Extended data Fig. 9. SidJ functions to regulate the activity of SdeA during L. pneumophila infection.

a. SdeA_E860D is resistant to glutamylation catalyzed by SidJ. SdeA, SdeA_E860A or SdeA_E860D was added to reactions containing GST-SidJ, ¹⁴C-glutamate ATP and CaM and the reactions were allowed to proceed for 2 h at 37°C. After separation by SDS-PAGE, the incorporation of ¹⁴C-glutamate was detected by autoradiography.

b. Yeast toxicity induced by SdeA_E860D cannot be suppressed by SidJ. A plasmid that directs the expression of SidJ was introduced into yeast strains expressing SdeA or SdeA_E860D from a galactose inducible promoter_, serially diluted yeast cells were spotted onto glucose or galactose medium for 2 d and the growth of the cells was evaluated by imaging (upper panels). The expression of SidJ, SdeA and SdeA_E860D was determined by immunoblotting with specific antibodies. The PGK1 (3-phosphoglyceric phosphokinase-1) was probed as a loading control (lower panels).

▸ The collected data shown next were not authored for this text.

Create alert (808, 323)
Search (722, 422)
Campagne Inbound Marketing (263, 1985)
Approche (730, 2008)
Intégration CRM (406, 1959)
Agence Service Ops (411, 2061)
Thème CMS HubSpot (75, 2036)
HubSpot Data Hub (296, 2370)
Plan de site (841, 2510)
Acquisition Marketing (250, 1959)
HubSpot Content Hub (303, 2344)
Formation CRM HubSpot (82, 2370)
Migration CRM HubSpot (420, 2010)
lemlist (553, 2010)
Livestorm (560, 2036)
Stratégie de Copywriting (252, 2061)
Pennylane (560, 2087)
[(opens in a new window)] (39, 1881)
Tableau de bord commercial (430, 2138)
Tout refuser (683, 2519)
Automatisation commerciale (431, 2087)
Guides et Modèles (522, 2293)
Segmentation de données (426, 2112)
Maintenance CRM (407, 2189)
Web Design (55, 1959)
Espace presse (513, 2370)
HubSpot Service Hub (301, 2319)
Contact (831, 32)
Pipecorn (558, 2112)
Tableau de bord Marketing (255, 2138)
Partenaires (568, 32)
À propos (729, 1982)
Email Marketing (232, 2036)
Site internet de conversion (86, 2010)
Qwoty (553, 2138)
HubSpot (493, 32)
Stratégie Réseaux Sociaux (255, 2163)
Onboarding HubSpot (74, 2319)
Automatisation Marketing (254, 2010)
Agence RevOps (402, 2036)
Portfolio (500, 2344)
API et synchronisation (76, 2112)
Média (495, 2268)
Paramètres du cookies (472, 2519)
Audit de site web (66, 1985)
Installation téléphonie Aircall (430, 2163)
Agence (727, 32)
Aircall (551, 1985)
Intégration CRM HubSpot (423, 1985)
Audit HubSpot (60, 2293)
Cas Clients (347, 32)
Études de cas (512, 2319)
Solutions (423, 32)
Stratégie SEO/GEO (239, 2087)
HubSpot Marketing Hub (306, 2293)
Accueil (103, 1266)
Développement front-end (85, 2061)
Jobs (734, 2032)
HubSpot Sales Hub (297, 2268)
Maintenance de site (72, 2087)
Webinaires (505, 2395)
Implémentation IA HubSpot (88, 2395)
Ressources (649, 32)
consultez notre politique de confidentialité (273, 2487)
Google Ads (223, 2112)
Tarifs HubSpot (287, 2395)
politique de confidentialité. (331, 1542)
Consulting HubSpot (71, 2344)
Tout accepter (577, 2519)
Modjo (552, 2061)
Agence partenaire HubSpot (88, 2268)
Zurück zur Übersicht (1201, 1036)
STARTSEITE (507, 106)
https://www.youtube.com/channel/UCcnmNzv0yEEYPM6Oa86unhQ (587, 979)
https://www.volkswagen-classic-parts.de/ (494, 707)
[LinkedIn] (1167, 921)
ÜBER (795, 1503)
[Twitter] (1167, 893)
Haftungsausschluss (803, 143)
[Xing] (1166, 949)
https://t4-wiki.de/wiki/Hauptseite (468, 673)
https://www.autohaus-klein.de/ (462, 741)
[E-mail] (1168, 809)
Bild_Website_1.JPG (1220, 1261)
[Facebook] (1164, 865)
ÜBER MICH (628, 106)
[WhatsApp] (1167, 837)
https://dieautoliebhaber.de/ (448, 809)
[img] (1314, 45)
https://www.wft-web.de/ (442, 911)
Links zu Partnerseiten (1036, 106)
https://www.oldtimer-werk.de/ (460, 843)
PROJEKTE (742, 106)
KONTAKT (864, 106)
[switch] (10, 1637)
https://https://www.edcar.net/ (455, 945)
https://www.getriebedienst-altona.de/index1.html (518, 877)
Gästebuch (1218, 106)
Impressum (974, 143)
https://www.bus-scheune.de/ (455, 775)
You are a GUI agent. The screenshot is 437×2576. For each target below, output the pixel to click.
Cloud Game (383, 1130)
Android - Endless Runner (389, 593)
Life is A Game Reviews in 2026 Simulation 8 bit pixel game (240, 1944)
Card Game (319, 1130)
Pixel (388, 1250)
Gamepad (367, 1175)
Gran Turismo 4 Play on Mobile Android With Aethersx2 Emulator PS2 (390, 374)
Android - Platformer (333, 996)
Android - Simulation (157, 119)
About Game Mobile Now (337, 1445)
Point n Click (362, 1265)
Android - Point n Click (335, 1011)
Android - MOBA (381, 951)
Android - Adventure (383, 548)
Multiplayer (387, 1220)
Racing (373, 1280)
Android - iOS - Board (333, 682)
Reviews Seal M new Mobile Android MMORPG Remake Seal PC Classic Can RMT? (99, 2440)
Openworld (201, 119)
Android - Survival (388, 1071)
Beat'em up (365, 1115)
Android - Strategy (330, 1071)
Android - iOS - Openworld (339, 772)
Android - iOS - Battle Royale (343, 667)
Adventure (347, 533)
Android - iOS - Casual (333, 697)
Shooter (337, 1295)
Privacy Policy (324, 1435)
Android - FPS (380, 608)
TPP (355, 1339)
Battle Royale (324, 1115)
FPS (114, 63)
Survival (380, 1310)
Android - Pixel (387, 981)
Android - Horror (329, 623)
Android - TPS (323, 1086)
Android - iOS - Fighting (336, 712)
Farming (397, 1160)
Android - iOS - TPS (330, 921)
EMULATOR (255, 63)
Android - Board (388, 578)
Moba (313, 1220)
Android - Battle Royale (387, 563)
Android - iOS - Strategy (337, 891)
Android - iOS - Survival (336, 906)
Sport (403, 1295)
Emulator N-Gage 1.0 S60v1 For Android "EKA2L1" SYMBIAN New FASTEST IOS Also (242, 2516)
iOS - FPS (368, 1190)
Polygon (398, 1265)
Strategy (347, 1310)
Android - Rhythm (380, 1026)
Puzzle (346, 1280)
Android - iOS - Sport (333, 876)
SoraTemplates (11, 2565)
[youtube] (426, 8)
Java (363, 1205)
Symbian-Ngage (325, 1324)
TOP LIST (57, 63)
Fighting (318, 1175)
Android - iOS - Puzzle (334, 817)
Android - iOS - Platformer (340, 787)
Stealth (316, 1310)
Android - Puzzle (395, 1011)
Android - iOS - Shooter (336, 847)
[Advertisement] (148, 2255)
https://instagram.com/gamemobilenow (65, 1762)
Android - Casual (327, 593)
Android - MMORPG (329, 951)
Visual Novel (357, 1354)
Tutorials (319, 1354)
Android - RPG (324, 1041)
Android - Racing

c. SdeA_E860D still ubiquitinates Rab33b. Reactions containing the indicated components were allowed to proceed for 2 h at 37°C, samples were then resolved by SDS-PAGE and ubiquitination of Rab33b was probed by immunoblotting with a Flag-specific antibody to detect the production of modified Rab33b with a higher molecular weight.

d. SdeA_E860D-mediated protein ubiquitination in mammalian cells is insensitive to SidJ. HEK293T cells were transfected to express the indicated proteins for 16-18 h. Cleared cell lysates were subjected to SDS-PAGE and immunoblotting with an HA specific antibody to detected proteins ubiquitinated by 3xHA-Ub-AA. The levels of SdeA, SdeA_E860D and SidJ were assessed by antibodies specific for these proteins. Note that coexpression of SidJ reduced the ubiquitination induced by SdeA but not SdeA_E860D. In panels a-d, data shown were one representative from at least three independent experiments that had similar results.

e. The effects of SidJ on intracellular growth defect caused by overexpression of SdeA or SdeA_E860D. The indicated L. pneumophila strains were used to infect Acanthamoeba castellanii at an MOI of 0.05 and the growth of the bacteria was evaluated at 24 h intervals. Fold growth was calculated based on total bacterial counts at the indicated time points. Note that the difference between strain ∆sidJ (pSdeA) and ∆sidJ (pSdeA, pSidJ). The growth defect caused by overexpressing the SdeA_E860D mutant cannot be rescued by SidJ. The levels of relevant proteins in bacterial cells and in infected cells were probed by immunoblotting from total bacterial cell lysates and the saponin-soluble fraction of infected cells, with ICDH and tubulin as loading controls, respectively (right panels). Results showen are from one representative experiment done in triplicate from three independent experiments; error bars represent s.e.m. (n = 3).